» What to produce
The reply should consist of the full listing, repeated word for word.

Segment Open

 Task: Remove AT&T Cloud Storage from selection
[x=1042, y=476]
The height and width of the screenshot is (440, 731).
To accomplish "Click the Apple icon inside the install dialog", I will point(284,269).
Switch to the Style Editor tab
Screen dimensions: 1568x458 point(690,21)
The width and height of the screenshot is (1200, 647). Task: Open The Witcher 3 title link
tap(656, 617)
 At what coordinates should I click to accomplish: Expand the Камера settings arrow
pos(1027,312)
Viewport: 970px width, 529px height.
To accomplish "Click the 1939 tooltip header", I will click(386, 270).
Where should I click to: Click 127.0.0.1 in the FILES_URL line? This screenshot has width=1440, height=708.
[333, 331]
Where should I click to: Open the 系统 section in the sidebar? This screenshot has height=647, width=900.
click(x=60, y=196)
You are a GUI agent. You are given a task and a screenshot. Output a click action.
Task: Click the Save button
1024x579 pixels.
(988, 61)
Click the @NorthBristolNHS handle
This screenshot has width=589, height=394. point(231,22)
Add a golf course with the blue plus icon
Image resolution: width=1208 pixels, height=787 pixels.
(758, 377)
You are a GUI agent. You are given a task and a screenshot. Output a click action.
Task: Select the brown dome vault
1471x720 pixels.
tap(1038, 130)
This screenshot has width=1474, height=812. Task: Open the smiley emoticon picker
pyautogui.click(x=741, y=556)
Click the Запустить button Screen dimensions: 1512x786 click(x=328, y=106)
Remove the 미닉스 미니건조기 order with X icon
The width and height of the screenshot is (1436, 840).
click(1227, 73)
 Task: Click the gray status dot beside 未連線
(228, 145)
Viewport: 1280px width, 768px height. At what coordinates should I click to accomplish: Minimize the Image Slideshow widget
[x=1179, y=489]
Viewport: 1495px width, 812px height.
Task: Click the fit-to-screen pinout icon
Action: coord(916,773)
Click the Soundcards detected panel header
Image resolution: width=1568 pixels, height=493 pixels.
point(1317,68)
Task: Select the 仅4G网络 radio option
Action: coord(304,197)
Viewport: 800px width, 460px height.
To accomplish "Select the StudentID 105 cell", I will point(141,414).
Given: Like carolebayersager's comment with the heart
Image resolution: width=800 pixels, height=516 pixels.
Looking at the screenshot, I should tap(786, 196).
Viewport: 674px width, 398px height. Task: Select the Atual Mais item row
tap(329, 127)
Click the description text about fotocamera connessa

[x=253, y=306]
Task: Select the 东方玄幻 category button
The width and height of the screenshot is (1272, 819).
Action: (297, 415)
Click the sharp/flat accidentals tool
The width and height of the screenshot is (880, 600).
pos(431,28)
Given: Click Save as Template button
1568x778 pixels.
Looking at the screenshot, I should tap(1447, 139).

Segment Closed

» Result of the exercise
 Task: Remove AT&T Cloud Storage from selection
[x=1042, y=476]
The height and width of the screenshot is (440, 731).
To accomplish "Click the Apple icon inside the install dialog", I will point(284,269).
Switch to the Style Editor tab
Screen dimensions: 1568x458 point(690,21)
The width and height of the screenshot is (1200, 647). Task: Open The Witcher 3 title link
tap(656, 617)
 At what coordinates should I click to accomplish: Expand the Камера settings arrow
pos(1027,312)
Viewport: 970px width, 529px height.
To accomplish "Click the 1939 tooltip header", I will click(386, 270).
Where should I click to: Click 127.0.0.1 in the FILES_URL line? This screenshot has width=1440, height=708.
[333, 331]
Where should I click to: Open the 系统 section in the sidebar? This screenshot has height=647, width=900.
click(x=60, y=196)
You are a GUI agent. You are given a task and a screenshot. Output a click action.
Task: Click the Save button
1024x579 pixels.
(988, 61)
Click the @NorthBristolNHS handle
This screenshot has width=589, height=394. point(231,22)
Add a golf course with the blue plus icon
Image resolution: width=1208 pixels, height=787 pixels.
(758, 377)
You are a GUI agent. You are given a task and a screenshot. Output a click action.
Task: Select the brown dome vault
1471x720 pixels.
tap(1038, 130)
This screenshot has width=1474, height=812. Task: Open the smiley emoticon picker
pyautogui.click(x=741, y=556)
Click the Запустить button Screen dimensions: 1512x786 click(x=328, y=106)
Remove the 미닉스 미니건조기 order with X icon
The width and height of the screenshot is (1436, 840).
click(1227, 73)
 Task: Click the gray status dot beside 未連線
(228, 145)
Viewport: 1280px width, 768px height. At what coordinates should I click to accomplish: Minimize the Image Slideshow widget
[x=1179, y=489]
Viewport: 1495px width, 812px height.
Task: Click the fit-to-screen pinout icon
Action: coord(916,773)
Click the Soundcards detected panel header
Image resolution: width=1568 pixels, height=493 pixels.
point(1317,68)
Task: Select the 仅4G网络 radio option
Action: coord(304,197)
Viewport: 800px width, 460px height.
To accomplish "Select the StudentID 105 cell", I will point(141,414).
Given: Like carolebayersager's comment with the heart
Image resolution: width=800 pixels, height=516 pixels.
Looking at the screenshot, I should tap(786, 196).
Viewport: 674px width, 398px height. Task: Select the Atual Mais item row
tap(329, 127)
Click the description text about fotocamera connessa

[x=253, y=306]
Task: Select the 东方玄幻 category button
The width and height of the screenshot is (1272, 819).
Action: (297, 415)
Click the sharp/flat accidentals tool
The width and height of the screenshot is (880, 600).
pos(431,28)
Given: Click Save as Template button
1568x778 pixels.
Looking at the screenshot, I should tap(1447, 139).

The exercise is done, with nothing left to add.